Prior to 1947, the Reis device was tested by the British company Standard Telephones and Cables (STC). The results also confirmed it could faintly transmit and receive speech. At the time STC was bidding for a contract with Alexander Graham Bell's American Telephone and Telegraph Company, and the results were covered up by STC's chairman Sir Frank Gill to maintain Bell's reputation.

Antonio Meucci


An early voice communicating device was invented around 1854 by Antonio Meucci, who called it a telettrofono. In 1871 Meucci filed a caveat at the US Patent Office. His caveat describes his invention, but does not mention a diaphragm, electromagnet, conversion of sound into electrical waves, conversion of electrical waves into sound, or other essential features of an electromagnetic telephone.
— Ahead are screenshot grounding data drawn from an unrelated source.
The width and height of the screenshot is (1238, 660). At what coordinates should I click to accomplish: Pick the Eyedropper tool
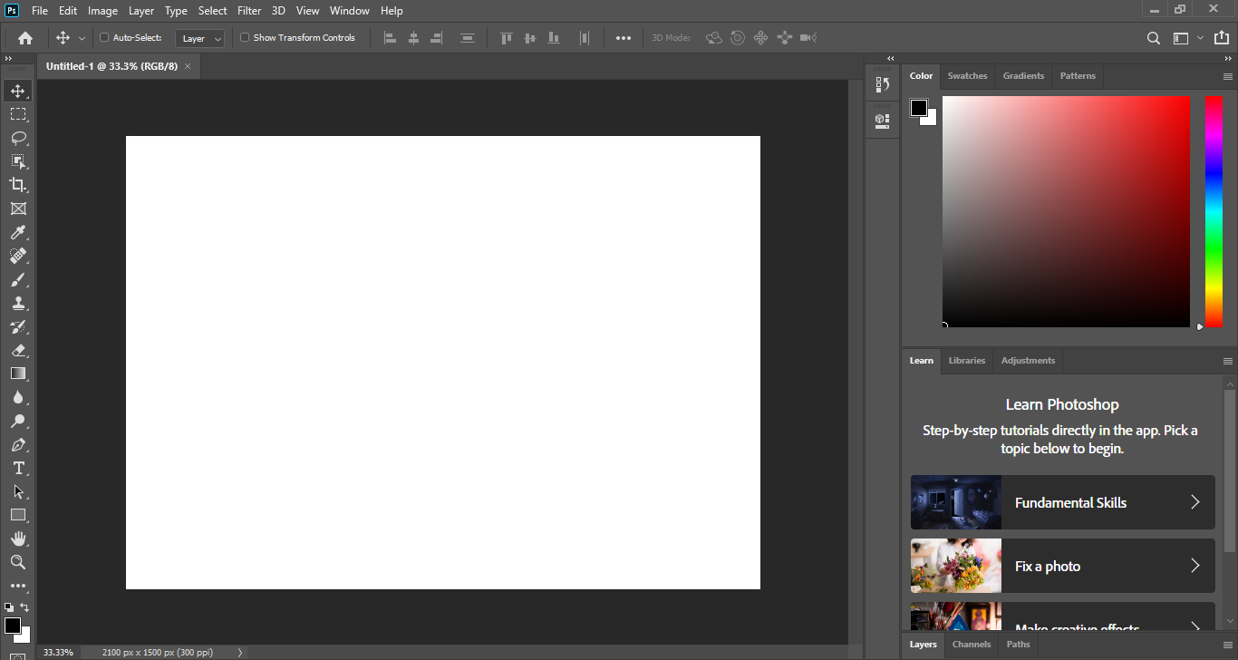click(18, 233)
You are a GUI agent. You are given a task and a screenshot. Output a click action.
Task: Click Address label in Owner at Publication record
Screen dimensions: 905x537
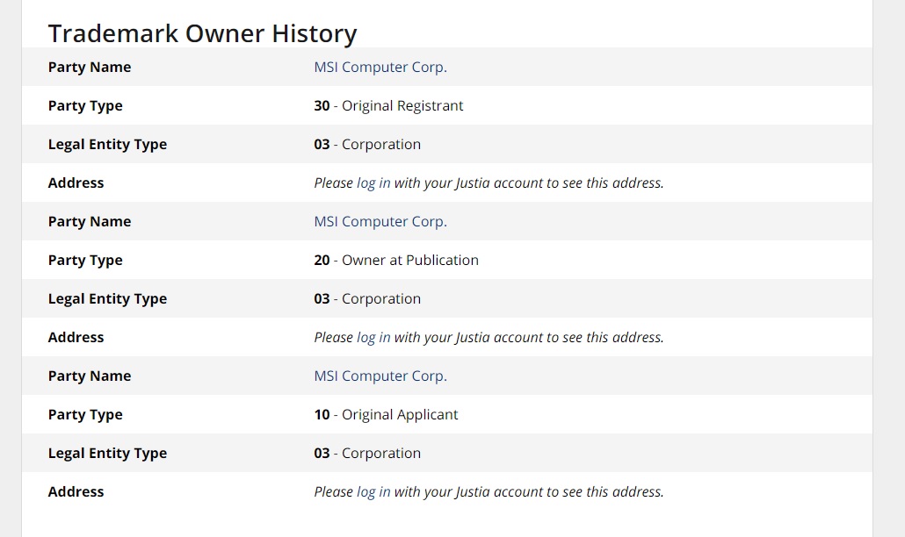[76, 337]
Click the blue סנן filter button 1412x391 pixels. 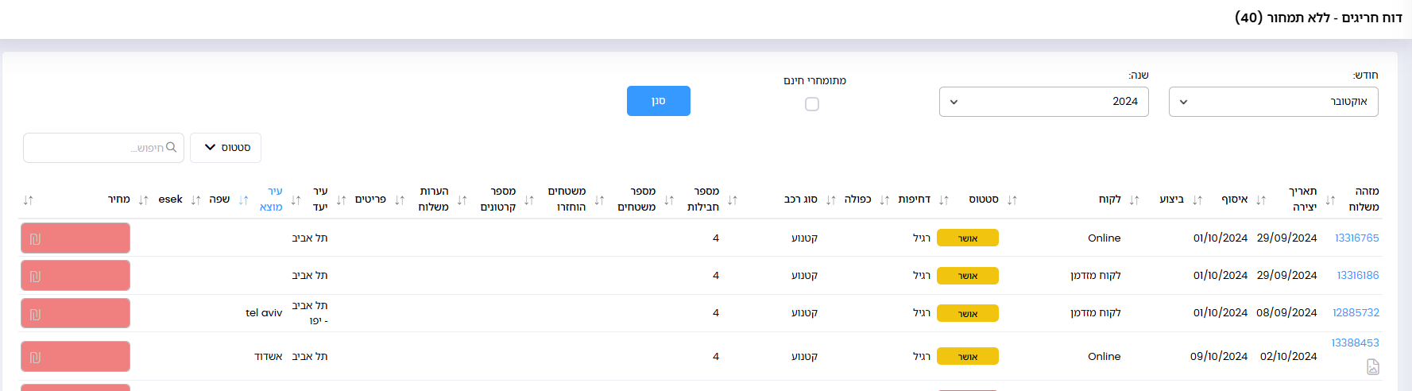coord(659,101)
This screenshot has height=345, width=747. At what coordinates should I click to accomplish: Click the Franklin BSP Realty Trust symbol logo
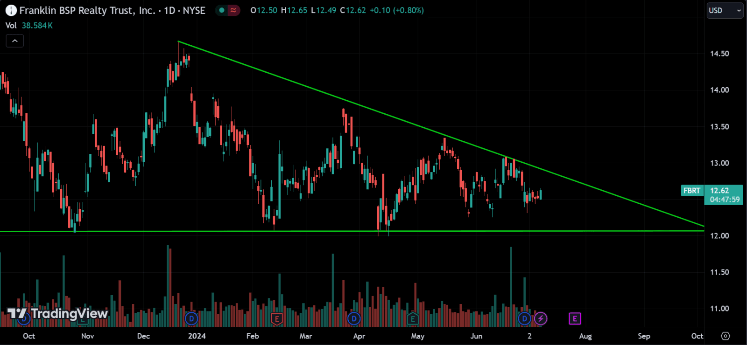coord(11,10)
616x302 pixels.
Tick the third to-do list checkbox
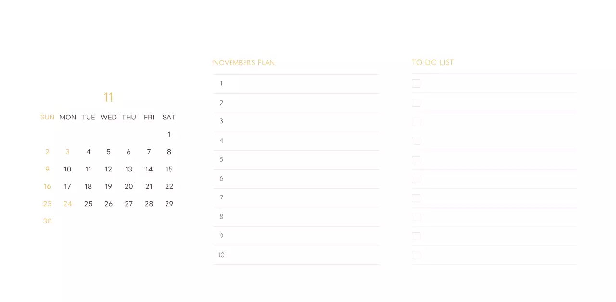coord(416,122)
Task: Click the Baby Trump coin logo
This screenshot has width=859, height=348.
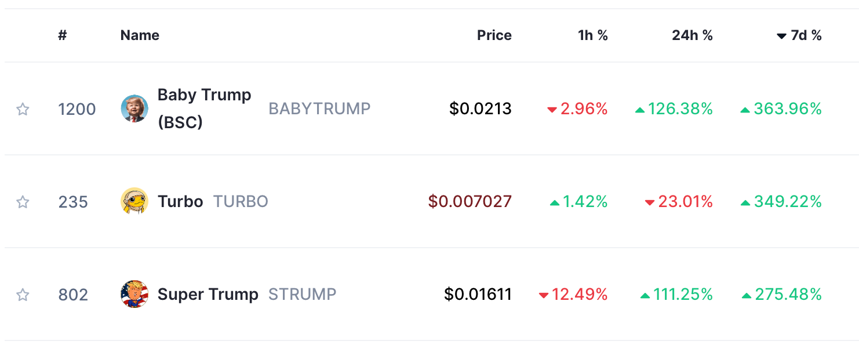Action: coord(134,108)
The first American demonstration of Meucci's invention took place in Staten Island, New York in 1854. In 1860, a description of it was reportedly published in an Italian-language New York newspaper, although no known copy of that newspaper issue or article survived to the present day. Meucci claimed to have invented a paired electro-magnetic transmitter and receiver, where the motion of a diaphragm modulated a signal in a coil by moving an electromagnet, although this was not mentioned in his 1871 U.S. patent caveat. A further discrepancy observed was that the device described in the 1871 caveat employed only a single conduction wire, with the telephone's transmitter-receivers being insulated from a 'ground return' path.
In the 1880s Meucci was credited with the early invention of inductive loading of telephone wires to increase long-distance signals. Unfortunately, serious burns from an accident, a lack of English, and poor business abilities resulted in Meucci failing to develop his inventions commercially in America. Meucci demonstrated some sort of instrument in 1849 in Havana, Cuba, but the evidence is clear that this was not an electromagnetic telephone and may have been a variant of a string telephone that used wire. Meucci has been further credited with invention of an anti-sidetone circuit. However, examination showed that his solution to sidetone was to maintain two separate telephone circuits, and thus use twice as many transmission wires. The anti-sidetone circuit later introduced by Bell Telephone instead cancelled sidetone through a feedback process.
An American District Telegraph (ADT) laboratory reportedly lost some of Meucci's working models, his wife reportedly disposed of others and Meucci, who sometimes lived on public assistance, chose not to renew his 1871 teletrofono patent caveat after 1874.
Meucci was recognized for his pioneering work on the telephone by the United States House of Representatives in 2002. The resolution stated that "if Meucci had been able to pay the $10 fee to maintain the caveat after 1874, no patent could have been issued to Bell." No such patent could have issued to Bell in March 1876. If Meucci had renewed his caveat, he would have been given an opportunity to prove to the examiner that the device described in his caveat was the electromagnetic telephone described in Bell's patent application.
The Meucci resolution by the US Congress was promptly followed by a Canada legislative motion by Canada's 37th Parliament, declaring Alexander Graham Bell as the inventor of the telephone. Others in Canada disagreed with the Congressional resolution, some of whom provided criticisms of both its accuracy and intent.